POSTED IN: Gold ETFs, Gold Investing, home_featured, Physical Gold, Value of Gold
Gold has been used as a form of investment for centuries due to its historical value, durability, and scarcity. Gold can be an attractive investment option for various reasons. People choose to own gold for portfolio diversification, as a store of value, inflation hedge, due to global demand, because it’s a tangible asset, and a potential for capital appreciation.
It’s important to note that gold, like any investment, has risks and is subject to market fluctuations. It’s essential to carefully consider your investment goals, risk tolerance, and other relevant factors before investing in gold.
But if you’ve decided to invest in gold, how should you go about doing it? Should you buy physical gold, or should you purchase a gold Exchange-Traded Fund (ETF) such as $GLD from SPDR Gold Trust? Let’s take a look at the advantages and disadvantages of each.
What is a Gold ETF ($GLD)?
SPDR Gold Shares (also known as SPDR Gold Trust) is an ETF that denotes a fixed amount of gold bullion, unlike many ETFs which represent ownership in a basket of stocks. SPDR Gold Shares are designed to initially track the price of a tenth of a troy ounce of gold. If the share price differs from the gold market price, the fund’s manager exchanges blocks of 100,000 shares for 10,000 ounces of gold. The possibility of such exchanges keeps the ETF price roughly in line with the gold price, although the prices can diverge during each day.
Advantages of Investing in Gold ETFs
There are several reasons why someone might choose to invest in a gold exchange-traded fund (ETF) instead of physical gold:
- Ease of ownership and liquidity: Gold ETFs are traded on stock exchanges, making them easy to buy and sell through a brokerage account, just like stocks. They provide investors with a convenient and liquid way to gain exposure to the price of gold without the need to physically buy, store, and sell gold bars or coins. This can be especially advantageous for investors who are looking for a more flexible and liquid investment option.
- Lower costs: Investing in gold ETFs can often be more cost-effective compared to owning physical gold. Physical gold may involve additional costs such as storage fees, insurance, and transportation costs. Gold ETFs typically have lower expenses, such as management fees, compared to the costs associated with buying and holding physical gold.
- Diversification: Gold ETFs can offer diversification benefits as they typically invest in a portfolio of gold bullion or other gold-related securities. This can provide investors with exposure to a broader range of gold investments compared to owning a single piece of physical gold, which may reduce concentration risk.

════════════════

= Tasks and exercises =
• a. Answer these from the gold investment article:
(i) Where are gold ETFs traded?
(ii) How many shares does the fund's manager exchange for 10,000 ounces of gold?
(iii) Which extra costs may come with physical gold?
• b. Extend the gold investment article from its last sentence.
The listing is separate material with no connection to the gold investment article.

= Source excerpt =
════════════════

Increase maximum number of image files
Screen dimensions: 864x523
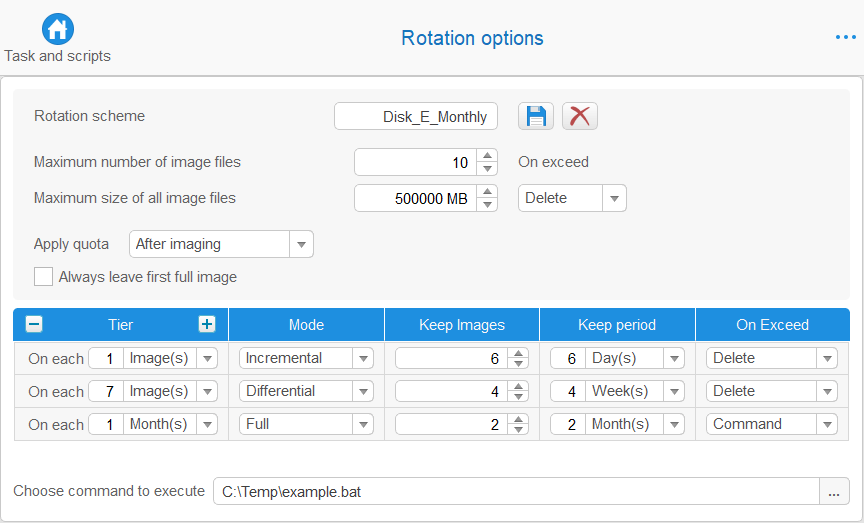487,156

════════════════

= Solved tasks =
• a.
(i) On stock exchanges.
(ii) Blocks of 100,000 shares.
(iii) Storage fees, insurance, and transportation costs.

• b.
- Transparency and ease of tracking: Gold ETFs provide transparent pricing and holdings information, allowing investors to easily track the performance of their investment. This can provide investors with more visibility and information compared to physical gold, which may be subject to appraisal or authentication.
- Lower counterparty risk: When owning physical gold, there is a risk of counterfeit gold products or theft. Gold ETFs are backed by reputable custodians and typically hold physical gold in secure vaults, reducing the counterparty risk associated with physical ownership.
- Flexibility and scalability: Gold ETFs allow investors to buy or sell shares in smaller increments, providing more flexibility and scalability compared to owning physical gold, which often involves buying larger quantities of gold bars or coins.
- Tax efficiency: Gold ETFs may offer tax advantages, such as potential capital gains tax deferral, compared to owning physical gold, depending on the investor’s jurisdiction and tax situation.
- Leveraged Trading: Like other investment products, you can trade Gold ETFs using leveraged tools or on margin, allowing you to take larger positions than you’d otherwise be able to take.
- Options & Financial Tools: Owning ETFs also allows you to trade additional financial securities associated with them, for example selling covered calls to collect premium on your gold ownership. You could even short gold prices, betting that they will go down rather than up.
It’s important to note that, like any investment, gold ETFs also have their own risks, such as market risk, liquidity risk, and potential for price fluctuations. It’s essential to carefully consider your investment objectives, risk tolerance, and other relevant factors when deciding between investing in gold ETFs or physical gold, and to seek professional financial advice if needed.
Why Physical Gold?
There could be several reasons why people choose to buy physical gold instead of an Exchange-Traded Fund (ETF) that invests in gold:
- Tangibility and ownership: Physical gold, such as gold coins or bars, provides investors with a tangible asset that they can physically hold and store. Some investors prefer the sense of ownership and control that comes with physically owning gold, as it can be stored at home or in a private vault.
- Emotional attachment and sentimentality: Gold has been considered a store of value and a symbol of wealth for centuries, and some people may have an emotional attachment to owning physical gold. They may view it as a form of wealth preservation, a family heirloom, or a sentimental possession.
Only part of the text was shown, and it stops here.